Lazarus (2011 178-9) tellingly adds that Macey “believes that
Fanon’s ideas and commitments are obsolete. The world has changed
fundamentally since Fanon’s time” and “Fanon ‘has little to
say about the outcome of decolonization.”
4
And then I took the opportunity to go to Detroit to meet Raya
Dunayevskaya. Detroit, the scene of the 1967 urban rebellion, and at
that time a city rapidly in decline, was mapped out almost along the
lines that Fanon had written about.
5
An important footnote, an echo from the US, was the birth of the
“civil rights” movement in Derry.
6
On Bhabha’s “framing Fanon” and Philcox’s translation see my
“Relative Opacity: A new Translation of Fanon’s Wretched of
the Earth, Mission Betrayed or Fulfilled” in Social
Identities 13.1 (2007).
7
Markmann preferred “The fact of Blackness” rather than the
literal translation “The lived experience of the black.”
8
In a sense the tragedy of this struggle is reported in The
Wretched when the torturer and the tortured both seek help from
Fanon on the hospital grounds. Fanon found the torturer, who was
being treated for post-traumatic stress disorder, having a panic
attack. It took a long time for the tortured to believe that the
police were not coming to take him back. Torture is the essence of
colonial rule and for the torturers who act without a guilty
conscience the next stage for the torturer is absolute sadism (see
2004: 196, 199 n.25).
9
Additionally it is likely that Fanon took over the Soummam
Platform’s analysis of the agrarian question: “The massive
participation of the population (peasants) in the Revolution … has
profoundly marked the character of resistance … For the peasant
population is deeply convinced that its thirst for land can only be
satisfied by the victory of national independence” (Abane 38).
10
It could have easily been the lived experience of the nation!
11
Though (though like the Trotskyists) disagreeing that the peasantry
could be independently revolutionary (see Macey).
12
As well as the scholarly criticism of McClintock and Fuss included
in my Rethinking Fanon, see Helie-Lucas and Zouligha.
13
Glissant writes that “it is difficult for a French Caribbean
individual to be the brother, friend, or quite simply the associate
or fellow countryman of Fanon. Because, of all the French Caribbean
intellectuals, he is the only one to have acted on his ideas,
through his involvement in the Algerian struggle.” Fanon made a
“complete break” and yet Martinican intellectuals have failed to
recognize him almost at all. He adds (69) that they could not find
in Fanon a figure who “awakened (in the deepest sense of the word)

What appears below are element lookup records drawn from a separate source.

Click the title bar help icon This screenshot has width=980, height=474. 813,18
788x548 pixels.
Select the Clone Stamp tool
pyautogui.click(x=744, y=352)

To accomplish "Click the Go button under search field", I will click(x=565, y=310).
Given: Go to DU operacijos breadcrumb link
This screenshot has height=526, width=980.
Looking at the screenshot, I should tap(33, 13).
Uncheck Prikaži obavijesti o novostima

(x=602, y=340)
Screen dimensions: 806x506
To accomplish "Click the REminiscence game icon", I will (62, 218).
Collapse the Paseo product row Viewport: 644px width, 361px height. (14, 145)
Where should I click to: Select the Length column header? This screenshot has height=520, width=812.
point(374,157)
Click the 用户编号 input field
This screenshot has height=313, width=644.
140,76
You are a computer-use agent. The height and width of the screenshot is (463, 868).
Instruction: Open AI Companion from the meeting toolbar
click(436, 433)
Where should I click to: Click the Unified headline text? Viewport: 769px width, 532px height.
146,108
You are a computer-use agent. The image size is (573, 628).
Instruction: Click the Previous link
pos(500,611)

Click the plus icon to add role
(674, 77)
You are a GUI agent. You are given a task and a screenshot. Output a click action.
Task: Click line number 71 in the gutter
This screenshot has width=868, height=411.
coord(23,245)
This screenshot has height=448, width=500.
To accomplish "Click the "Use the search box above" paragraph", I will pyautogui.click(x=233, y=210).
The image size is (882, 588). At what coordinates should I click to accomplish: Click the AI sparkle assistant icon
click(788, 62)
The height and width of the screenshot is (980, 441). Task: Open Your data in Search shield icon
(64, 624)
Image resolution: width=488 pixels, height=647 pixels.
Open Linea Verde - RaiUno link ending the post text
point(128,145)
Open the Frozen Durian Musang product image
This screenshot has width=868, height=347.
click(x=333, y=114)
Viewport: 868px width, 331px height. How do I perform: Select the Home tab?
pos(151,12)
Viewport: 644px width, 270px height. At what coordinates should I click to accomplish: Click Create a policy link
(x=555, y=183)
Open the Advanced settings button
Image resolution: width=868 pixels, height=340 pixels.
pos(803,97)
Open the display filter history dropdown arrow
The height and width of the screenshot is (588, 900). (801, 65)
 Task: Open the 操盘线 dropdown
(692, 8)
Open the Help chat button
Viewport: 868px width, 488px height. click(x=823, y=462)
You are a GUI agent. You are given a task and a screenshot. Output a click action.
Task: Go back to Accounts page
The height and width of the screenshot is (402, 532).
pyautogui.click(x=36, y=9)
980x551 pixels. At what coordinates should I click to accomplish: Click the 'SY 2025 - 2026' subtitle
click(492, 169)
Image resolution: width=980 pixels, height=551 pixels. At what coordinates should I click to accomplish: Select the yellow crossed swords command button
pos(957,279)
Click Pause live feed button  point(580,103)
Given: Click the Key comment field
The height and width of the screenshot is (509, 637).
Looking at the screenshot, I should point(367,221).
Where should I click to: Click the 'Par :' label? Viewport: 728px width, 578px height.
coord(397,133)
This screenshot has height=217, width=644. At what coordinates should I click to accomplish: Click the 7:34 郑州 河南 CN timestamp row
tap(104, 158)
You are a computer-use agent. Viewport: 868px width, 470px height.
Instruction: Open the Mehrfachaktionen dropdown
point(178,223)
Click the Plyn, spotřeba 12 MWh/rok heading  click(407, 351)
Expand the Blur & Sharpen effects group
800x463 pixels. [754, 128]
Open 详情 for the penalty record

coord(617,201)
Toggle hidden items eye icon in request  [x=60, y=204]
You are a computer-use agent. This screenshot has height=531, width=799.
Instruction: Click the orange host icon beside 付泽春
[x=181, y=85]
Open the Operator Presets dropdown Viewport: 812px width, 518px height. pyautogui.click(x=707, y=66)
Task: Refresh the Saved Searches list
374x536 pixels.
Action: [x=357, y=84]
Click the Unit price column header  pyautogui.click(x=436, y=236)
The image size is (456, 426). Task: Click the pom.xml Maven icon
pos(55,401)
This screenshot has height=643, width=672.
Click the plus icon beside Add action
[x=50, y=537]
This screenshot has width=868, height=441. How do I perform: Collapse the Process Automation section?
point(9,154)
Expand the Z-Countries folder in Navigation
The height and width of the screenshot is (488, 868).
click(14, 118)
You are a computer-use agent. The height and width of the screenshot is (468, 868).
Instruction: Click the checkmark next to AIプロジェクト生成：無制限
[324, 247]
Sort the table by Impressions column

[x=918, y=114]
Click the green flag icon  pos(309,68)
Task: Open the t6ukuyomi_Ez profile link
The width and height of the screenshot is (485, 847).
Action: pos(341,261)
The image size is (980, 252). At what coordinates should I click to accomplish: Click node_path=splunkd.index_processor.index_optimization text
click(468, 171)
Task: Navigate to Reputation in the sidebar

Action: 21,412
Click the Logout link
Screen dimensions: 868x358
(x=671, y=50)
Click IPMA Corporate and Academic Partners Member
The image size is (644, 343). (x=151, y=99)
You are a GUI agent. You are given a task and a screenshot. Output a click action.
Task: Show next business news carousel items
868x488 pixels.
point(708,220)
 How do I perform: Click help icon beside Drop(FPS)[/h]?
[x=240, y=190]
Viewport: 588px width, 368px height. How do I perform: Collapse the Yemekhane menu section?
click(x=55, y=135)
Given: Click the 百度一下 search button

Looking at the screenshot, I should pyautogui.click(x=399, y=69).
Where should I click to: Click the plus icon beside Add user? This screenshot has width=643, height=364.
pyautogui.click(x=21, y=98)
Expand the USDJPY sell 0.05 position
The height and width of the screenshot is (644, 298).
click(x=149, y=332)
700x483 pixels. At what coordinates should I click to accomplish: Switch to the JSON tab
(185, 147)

the peoples of the contemporary world.”
14
Of course the influence had been mutual since the descriptions of
Black American life by writers such as Richard Wright played a role
in Fanon’s work. See Turner, “Racing.”
15
George Jackson’s Blood in my Eye was an important
engagement with Fanon from within and behind America’s prison
walls. And in this lineage the most serious reading of Fanon’s
Wretched of Earth is James Yaki Sayles’ “Meditations on
Frantz Fanon’s Wretched of the Earth” reprinted in a collection
of the same name. He is critical of the way that The Wretched
has been read narrowly and one-sidedly as a conception of violence
failing to note how little Fanon speaks of arms and much more about
“the need for people to develop their consciousness and to learn
to lead themselves …” (186). Unfortunately, Sayles left
unfinished his meditations. I would have especially been interested
in how he would develop Fanon’s revolutionary humanism (161).
16
As Lewis Gordon argues (2005 18), in Black Skin White Masks
Fanon is in a “supposedly cat-and-mouse game with Reason because
it wasn’t his ‘nature’” and thus when he walked into a room,
reason walked out!
17
The paranoid hostility to the idea of the shack
intellectual on the part of the authoritarian left has matched that
of the state to the point where the authoritarian left has
consistently supported the state against the movement.